Redacting “$1.6 million” is all that White should have even considered doing (and after considering it, should have said “no” in light of the lack of circumstances justifying it.)
The fact that redaction was a complete solution is shown by the public filing of the Third Amended Complaint which has all of the allegations of the initial complaint except that the settlement amount is not specified. The amount is, after all, irrelevant to what the reasonable value was of Younessi’s services.
By the way, the initial complaint was not provided by a confidential news source. It’s publicly available by going to the Superior Court website, though it costs $17 to retrieve. Killackey attached the complaint to his ex parte motion to seal the complaint; while access to the complaint is blocked, access to the ex parte motion isn’t.
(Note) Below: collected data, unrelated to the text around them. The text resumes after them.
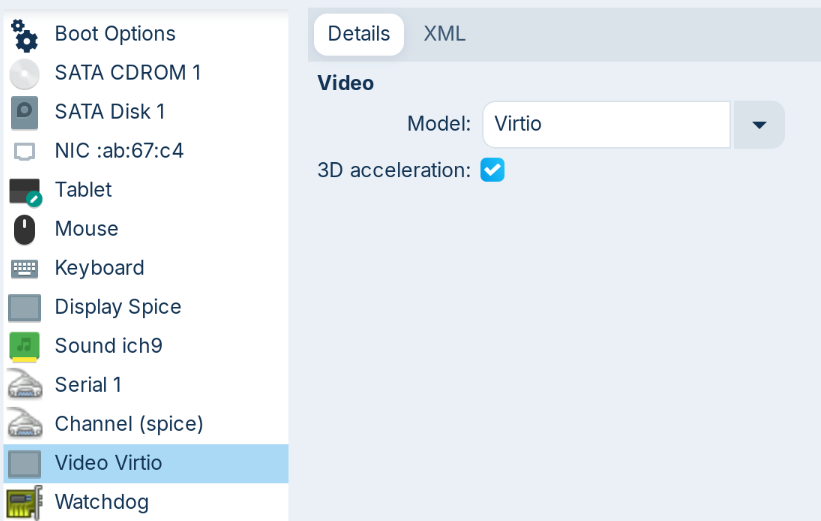
Task: Click the Tablet device icon
Action: [x=25, y=190]
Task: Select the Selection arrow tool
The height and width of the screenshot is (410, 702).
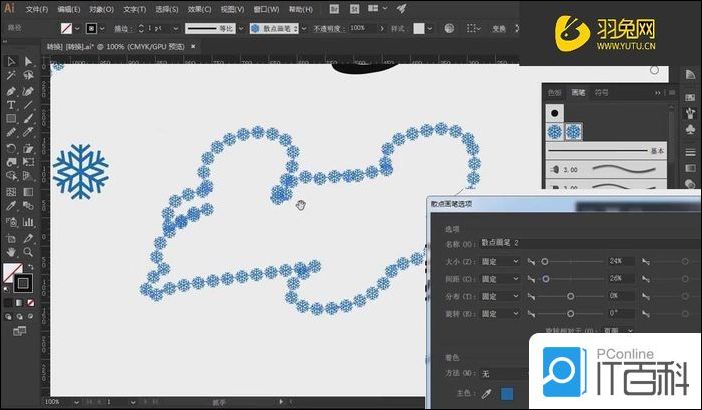Action: tap(11, 61)
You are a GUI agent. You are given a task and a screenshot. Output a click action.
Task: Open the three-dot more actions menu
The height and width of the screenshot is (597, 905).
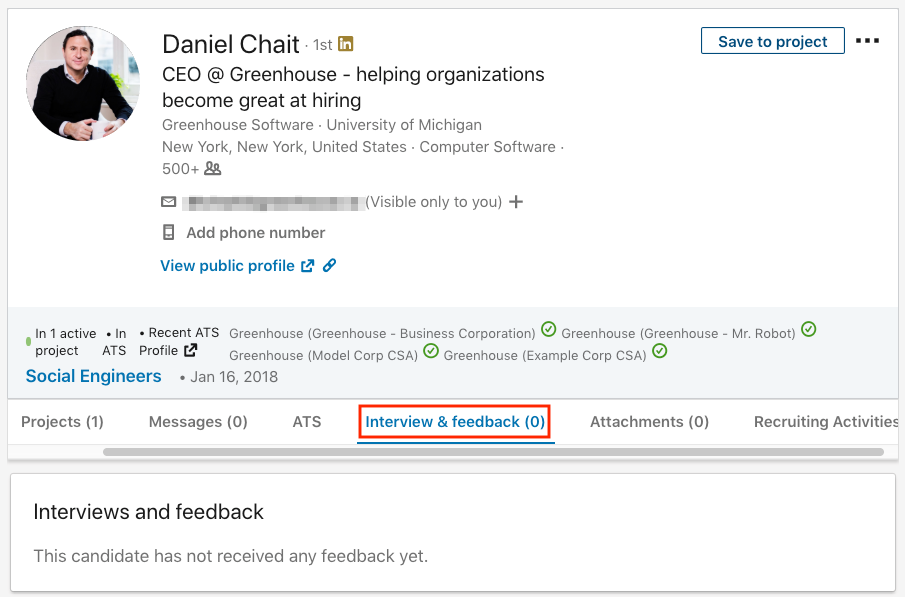pos(867,41)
Judgment on the pleadings was awarded to Killackey and others. White found that Younessi was obliged to seek declaratory judgment against his former clients to establish the amount his services were worth; he didn’t; he lost.
The case landed in Div. Five of this district’s Court of Appeal. That division is sensitive to the sealing of records without compliance with NBC Subsidiary and the court rules. Presiding Justice Paul Turner’s order says that “there appears to be an insufficient justification” for the sealing of the complaint but gave the parties an opportunity to brief the matter.
Turner makes note:
“[T]he trial court’s sealing order as to one of the documents fails to comply with [California Rules of Court] rule 2.550(d).”
He quotes that rule in a footnote:
“Express factual findings required to seal records. [¶] The court may order that a record be filed under seal only if it expressly finds facts that establish: [¶] (1) There exists an overriding interest that overcomes the right of public access to the record; [¶] (2) The overriding interest supports sealing the record; [¶] (3) A substantial probability exists that the overriding interest will be prejudiced if the record is not sealed; [¶] (4) The proposed sealing is narrowly tailored: and [¶] (5) No less restrictive means exist to achieve the overriding interest.”
White made no such findings, as you see from the minute order above.
Neither Younessi nor Killackey responded yesterday to a request for comments.
Under submission since June 4 has been the Los Angeles Superior Court case of John Doe v. Financial Industry Regulatory Authority, Inc., commented on previously.
Doe—whose actual name is Patrick J. Dwyer—is seeking to have customer complaints against him, as a Miami investment advisor, removed from a website because he doesn’t like them being there. Judge Michael P. Linfield will decide whether to grant the relief that’s sought.
While he’s pondering whether the public has a right to know of the complaints or not, he ought to give some thought as to whether there is any justification for Dwyer being allowed to litigate anonymously.